__Your task__: The reply to the records below should contain exactly the lines from the line with "This screenshot has height=543, width=873." through the line with "Open the 新建 menu in admin bar", and nothing besides.
------ Input data
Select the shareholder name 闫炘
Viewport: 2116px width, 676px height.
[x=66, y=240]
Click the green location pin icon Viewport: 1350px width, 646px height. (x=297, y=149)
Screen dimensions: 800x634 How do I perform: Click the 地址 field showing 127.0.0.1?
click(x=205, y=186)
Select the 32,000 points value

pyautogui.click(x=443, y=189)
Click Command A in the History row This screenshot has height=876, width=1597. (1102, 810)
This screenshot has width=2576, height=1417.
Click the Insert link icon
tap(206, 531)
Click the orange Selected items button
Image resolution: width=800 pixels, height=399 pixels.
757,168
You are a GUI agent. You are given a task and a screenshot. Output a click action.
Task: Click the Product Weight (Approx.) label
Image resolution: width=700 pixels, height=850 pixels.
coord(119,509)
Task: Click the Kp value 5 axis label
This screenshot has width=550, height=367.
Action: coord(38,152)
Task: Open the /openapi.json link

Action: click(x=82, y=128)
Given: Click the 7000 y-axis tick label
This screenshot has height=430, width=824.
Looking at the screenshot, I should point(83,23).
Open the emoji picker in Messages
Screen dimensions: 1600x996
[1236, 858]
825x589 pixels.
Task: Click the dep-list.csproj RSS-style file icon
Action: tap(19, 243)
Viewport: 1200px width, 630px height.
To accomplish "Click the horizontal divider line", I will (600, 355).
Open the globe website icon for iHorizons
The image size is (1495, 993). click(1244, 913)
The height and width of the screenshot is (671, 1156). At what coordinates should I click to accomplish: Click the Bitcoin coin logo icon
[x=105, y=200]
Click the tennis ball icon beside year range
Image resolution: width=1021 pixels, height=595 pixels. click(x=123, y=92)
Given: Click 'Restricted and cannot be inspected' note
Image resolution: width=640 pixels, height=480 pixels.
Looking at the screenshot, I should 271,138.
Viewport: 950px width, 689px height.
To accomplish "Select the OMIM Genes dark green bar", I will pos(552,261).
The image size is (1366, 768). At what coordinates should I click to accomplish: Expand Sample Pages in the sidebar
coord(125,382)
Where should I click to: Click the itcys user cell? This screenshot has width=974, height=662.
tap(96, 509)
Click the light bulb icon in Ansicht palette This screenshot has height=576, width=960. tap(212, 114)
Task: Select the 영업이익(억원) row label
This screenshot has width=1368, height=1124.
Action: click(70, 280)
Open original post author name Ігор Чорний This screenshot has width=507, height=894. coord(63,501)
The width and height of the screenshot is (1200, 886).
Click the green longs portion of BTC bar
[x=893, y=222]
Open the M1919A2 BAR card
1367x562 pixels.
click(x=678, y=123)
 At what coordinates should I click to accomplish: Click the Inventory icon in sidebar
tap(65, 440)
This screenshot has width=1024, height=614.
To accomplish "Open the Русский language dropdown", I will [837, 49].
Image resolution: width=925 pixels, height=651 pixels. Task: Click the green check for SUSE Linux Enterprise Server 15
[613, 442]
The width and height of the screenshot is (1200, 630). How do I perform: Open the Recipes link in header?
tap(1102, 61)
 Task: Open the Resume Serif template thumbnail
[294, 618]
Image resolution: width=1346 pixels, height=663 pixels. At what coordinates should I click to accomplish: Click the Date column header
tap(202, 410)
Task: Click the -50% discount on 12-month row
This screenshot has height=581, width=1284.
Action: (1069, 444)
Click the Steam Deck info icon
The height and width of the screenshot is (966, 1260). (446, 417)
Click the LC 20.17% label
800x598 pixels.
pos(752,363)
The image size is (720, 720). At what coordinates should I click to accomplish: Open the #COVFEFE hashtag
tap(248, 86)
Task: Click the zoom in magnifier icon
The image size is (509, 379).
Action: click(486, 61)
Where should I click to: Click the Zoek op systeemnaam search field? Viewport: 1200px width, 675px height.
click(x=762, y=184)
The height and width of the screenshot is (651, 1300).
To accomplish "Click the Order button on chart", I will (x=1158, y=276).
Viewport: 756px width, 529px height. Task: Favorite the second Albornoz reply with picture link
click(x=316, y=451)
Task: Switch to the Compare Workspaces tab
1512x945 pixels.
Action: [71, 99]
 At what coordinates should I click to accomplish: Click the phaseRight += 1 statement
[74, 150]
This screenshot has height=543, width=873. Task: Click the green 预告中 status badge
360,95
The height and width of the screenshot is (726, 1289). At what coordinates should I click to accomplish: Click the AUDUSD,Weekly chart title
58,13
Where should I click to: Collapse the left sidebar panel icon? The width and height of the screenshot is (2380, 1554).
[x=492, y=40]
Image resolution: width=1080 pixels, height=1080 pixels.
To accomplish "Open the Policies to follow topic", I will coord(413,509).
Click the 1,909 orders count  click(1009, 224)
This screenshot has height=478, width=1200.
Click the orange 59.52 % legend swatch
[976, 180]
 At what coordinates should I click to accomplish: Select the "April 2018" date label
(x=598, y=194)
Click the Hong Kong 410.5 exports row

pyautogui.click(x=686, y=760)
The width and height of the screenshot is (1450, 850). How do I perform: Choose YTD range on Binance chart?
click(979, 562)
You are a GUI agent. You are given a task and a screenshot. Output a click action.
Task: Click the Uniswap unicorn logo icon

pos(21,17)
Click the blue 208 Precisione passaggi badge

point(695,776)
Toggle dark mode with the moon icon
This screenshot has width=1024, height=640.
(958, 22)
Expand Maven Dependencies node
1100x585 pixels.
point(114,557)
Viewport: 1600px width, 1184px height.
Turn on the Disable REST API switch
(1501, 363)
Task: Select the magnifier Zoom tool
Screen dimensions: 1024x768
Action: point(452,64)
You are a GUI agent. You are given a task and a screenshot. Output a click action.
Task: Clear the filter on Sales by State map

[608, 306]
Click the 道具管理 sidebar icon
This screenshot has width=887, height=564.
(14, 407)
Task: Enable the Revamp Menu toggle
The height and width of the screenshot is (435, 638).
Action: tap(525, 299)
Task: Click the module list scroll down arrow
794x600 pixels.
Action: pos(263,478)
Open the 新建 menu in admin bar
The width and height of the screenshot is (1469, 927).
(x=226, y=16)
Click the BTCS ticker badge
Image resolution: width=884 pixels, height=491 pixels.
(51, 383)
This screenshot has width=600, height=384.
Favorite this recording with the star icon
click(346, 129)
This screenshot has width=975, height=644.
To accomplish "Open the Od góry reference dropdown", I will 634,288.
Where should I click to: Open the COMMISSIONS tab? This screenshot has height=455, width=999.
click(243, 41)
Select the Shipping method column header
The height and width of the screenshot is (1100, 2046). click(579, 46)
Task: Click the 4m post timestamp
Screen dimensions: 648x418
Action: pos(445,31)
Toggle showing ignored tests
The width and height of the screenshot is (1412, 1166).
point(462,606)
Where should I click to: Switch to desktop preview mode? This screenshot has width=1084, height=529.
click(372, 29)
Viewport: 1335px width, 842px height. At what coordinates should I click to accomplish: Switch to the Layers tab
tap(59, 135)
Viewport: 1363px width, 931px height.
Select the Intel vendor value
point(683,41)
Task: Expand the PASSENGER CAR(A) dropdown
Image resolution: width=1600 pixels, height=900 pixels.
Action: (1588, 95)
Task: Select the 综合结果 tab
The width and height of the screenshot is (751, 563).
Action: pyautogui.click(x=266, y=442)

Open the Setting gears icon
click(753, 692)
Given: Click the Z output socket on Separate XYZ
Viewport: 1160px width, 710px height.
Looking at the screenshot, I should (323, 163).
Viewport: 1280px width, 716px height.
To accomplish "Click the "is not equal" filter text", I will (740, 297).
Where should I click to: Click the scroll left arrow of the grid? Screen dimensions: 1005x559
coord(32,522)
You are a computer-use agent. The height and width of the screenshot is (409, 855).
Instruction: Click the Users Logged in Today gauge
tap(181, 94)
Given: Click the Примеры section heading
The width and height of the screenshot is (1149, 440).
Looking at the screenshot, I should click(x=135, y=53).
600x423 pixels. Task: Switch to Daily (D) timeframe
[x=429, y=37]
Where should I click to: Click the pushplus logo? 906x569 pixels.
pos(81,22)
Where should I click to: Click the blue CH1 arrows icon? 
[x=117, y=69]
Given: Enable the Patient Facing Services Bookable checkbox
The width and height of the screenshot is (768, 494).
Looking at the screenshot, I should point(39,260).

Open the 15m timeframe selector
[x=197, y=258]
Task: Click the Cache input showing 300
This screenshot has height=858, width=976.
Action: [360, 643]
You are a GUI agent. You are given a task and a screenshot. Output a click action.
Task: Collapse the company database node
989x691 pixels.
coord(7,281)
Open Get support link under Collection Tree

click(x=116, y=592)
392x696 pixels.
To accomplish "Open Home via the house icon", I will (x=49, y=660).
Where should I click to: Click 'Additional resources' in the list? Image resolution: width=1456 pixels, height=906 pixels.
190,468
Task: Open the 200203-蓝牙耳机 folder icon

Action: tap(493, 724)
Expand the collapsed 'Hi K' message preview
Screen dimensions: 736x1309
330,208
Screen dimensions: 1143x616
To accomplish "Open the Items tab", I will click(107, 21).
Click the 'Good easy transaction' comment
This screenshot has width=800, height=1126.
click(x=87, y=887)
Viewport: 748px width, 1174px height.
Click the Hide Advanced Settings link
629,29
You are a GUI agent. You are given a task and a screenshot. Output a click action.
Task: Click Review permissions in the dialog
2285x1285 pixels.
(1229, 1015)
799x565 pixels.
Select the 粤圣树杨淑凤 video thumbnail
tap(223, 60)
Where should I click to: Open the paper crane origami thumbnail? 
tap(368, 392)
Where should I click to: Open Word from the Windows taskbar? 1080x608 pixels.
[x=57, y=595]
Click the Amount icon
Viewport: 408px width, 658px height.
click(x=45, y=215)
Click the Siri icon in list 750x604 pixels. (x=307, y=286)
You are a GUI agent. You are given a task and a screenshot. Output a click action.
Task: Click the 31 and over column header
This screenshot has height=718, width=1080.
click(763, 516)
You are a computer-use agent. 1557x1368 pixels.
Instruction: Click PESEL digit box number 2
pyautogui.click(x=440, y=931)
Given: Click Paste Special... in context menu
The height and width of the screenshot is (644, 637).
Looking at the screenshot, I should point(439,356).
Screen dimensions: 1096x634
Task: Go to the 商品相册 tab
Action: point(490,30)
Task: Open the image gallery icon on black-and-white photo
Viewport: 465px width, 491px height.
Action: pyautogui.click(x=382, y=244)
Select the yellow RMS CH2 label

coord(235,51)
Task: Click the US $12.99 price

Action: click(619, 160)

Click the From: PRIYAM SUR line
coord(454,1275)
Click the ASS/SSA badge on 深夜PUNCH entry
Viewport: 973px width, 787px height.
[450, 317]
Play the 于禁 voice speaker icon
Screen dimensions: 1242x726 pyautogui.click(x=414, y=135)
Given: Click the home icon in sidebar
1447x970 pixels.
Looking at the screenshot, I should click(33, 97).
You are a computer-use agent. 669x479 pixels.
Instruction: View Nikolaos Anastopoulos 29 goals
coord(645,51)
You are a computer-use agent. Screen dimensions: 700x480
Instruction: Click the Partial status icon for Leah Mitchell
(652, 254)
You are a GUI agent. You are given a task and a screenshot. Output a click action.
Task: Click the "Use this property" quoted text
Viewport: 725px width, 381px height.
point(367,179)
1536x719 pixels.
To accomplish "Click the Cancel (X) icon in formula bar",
------------
__Written response__:
This screenshot has height=543, width=873. Task: Click the green 预告中 status badge
360,95
The height and width of the screenshot is (726, 1289). At what coordinates should I click to accomplish: Click the AUDUSD,Weekly chart title
58,13
Where should I click to: Collapse the left sidebar panel icon? The width and height of the screenshot is (2380, 1554).
[x=492, y=40]
Image resolution: width=1080 pixels, height=1080 pixels.
To accomplish "Open the Policies to follow topic", I will coord(413,509).
Click the 1,909 orders count  click(1009, 224)
This screenshot has height=478, width=1200.
Click the orange 59.52 % legend swatch
[976, 180]
 At what coordinates should I click to accomplish: Select the "April 2018" date label
(x=598, y=194)
Click the Hong Kong 410.5 exports row

pyautogui.click(x=686, y=760)
The width and height of the screenshot is (1450, 850). How do I perform: Choose YTD range on Binance chart?
click(979, 562)
You are a GUI agent. You are given a task and a screenshot. Output a click action.
Task: Click the Uniswap unicorn logo icon

pos(21,17)
Click the blue 208 Precisione passaggi badge

point(695,776)
Toggle dark mode with the moon icon
This screenshot has width=1024, height=640.
(958, 22)
Expand Maven Dependencies node
1100x585 pixels.
point(114,557)
Viewport: 1600px width, 1184px height.
Turn on the Disable REST API switch
(1501, 363)
Task: Select the magnifier Zoom tool
Screen dimensions: 1024x768
Action: point(452,64)
You are a GUI agent. You are given a task and a screenshot. Output a click action.
Task: Clear the filter on Sales by State map

[608, 306]
Click the 道具管理 sidebar icon
This screenshot has width=887, height=564.
(14, 407)
Task: Enable the Revamp Menu toggle
The height and width of the screenshot is (435, 638).
Action: tap(525, 299)
Task: Click the module list scroll down arrow
794x600 pixels.
Action: pos(263,478)
Open the 新建 menu in admin bar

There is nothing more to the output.